History Stories

Casimir Pulaski is an American Revolutionary War hero and the namesake for a holiday in Chicago. But for over 200 years, no one knew where the so-called “father of the American cavalry” was buried. Researchers thought they’d located his grave in the 1990s until they examined the skeleton in the plot and said it appeared to be female. Yet now, researchers say that the skeleton is indeed Pulaski’s, and that the general may have been intersex.

Like many who served in the American Revolution, Pulaski wasn’t born in the colonies he fought for. The Warsaw native first made a name for himself by fighting for his home country of Poland against Russia. In his early 30s, Pulaski traveled to Paris and met Benjamin Franklin, who convinced him to join the British colonies’ war for independence. Pulaski arrived in Philadelphia in 1777 and served as a general in the Continental Army until 1779, when he died in Georgia from wounds received during the Battle of Savannah.

========

- _Set of tasks_:
1 - According to the passage about Casimir Pulaski, in what year did Pulaski arrive in Philadelphia?
2 - Rewrite the passage about Casimir Pulaski starting at "Casimir Pulaski is" and ending at "have been intersex.", putting "burial site" in place of "grave".
3 - Write the next part of the passage about Casimir Pulaski, picking up after its final sentence.

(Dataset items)

========

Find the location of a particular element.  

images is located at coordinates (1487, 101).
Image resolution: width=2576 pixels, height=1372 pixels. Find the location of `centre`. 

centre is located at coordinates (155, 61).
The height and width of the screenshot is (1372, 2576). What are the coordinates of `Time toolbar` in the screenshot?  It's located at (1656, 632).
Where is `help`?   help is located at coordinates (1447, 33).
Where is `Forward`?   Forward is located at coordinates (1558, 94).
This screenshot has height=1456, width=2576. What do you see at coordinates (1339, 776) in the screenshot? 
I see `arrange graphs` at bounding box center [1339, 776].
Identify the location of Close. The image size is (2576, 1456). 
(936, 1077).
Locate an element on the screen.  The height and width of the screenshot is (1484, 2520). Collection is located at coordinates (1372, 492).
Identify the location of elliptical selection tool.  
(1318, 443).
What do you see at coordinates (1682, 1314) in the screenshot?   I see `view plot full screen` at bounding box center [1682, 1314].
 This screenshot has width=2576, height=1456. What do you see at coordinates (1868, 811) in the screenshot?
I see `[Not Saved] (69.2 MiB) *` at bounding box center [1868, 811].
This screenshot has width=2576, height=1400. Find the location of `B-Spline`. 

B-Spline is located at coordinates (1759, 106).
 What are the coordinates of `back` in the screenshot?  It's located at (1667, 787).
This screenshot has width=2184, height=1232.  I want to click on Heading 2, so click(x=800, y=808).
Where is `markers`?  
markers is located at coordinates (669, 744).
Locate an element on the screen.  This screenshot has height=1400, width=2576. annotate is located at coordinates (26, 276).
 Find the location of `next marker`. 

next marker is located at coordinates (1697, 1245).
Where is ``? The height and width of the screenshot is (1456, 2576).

========

- _Task-by-task outputs_:
1 - 1777

2 -
Casimir Pulaski is an American Revolutionary War hero and the namesake for a holiday in Chicago. But for over 200 years, no one knew where the so-called “father of the American cavalry” was buried. Researchers thought they’d located his burial site in the 1990s until they examined the skeleton in the plot and said it appeared to be female. Yet now, researchers say that the skeleton is indeed Pulaski’s, and that the general may have been intersex.

3 -
Some historical records said Pulaski was buried at sea, while others said he was in an unmarked grave in Savannah. In 1996, anthropologist Virginia Hutton Estabrook of Georgia Southern University and her colleagues discovered an unmarked grave they thought could be his. Yet when they examined the skeleton in the grave, they thought its pelvic bones looked more female than male. Further tests that tried to identify the person’s sex came back inconclusive.

Casimir Pulaski

Polish General Casimir Pulaski was military commander for the Bar Confederation and fought in the American War of Independence. 

But years later, Estabrook and her colleagues found that the skeleton’s DNA matched a relative of Pulaski’s who died in the 19th century. They now believe that Pulaski may have been intersex, meaning he would’ve had a range of sex characteristics that we think of as male or female. In addition to having female skeletal characteristics, we know that Pulaski had male characteristics like facial hair and baldness.

We don’t know what percentage of people are intersex, but estimates usually place it around one percent. Some intersex people have ambiguous genitalia that is visible at birth or emerges later, during puberty. An intersex person might also develop other male and female secondary sex characteristics during puberty. Some people know they are intersex from either their own knowledge of their bodies or medial observation, but not everyone with a mix of male and female sex characteristics is aware of it or identifies as intersex.

Pulaski may not have known whether he had any intersex characteristics; and even if he had, he still might have thought of himself as male. But even so, this knowledge changes our understanding of him and broadens our understanding of intersex people in history.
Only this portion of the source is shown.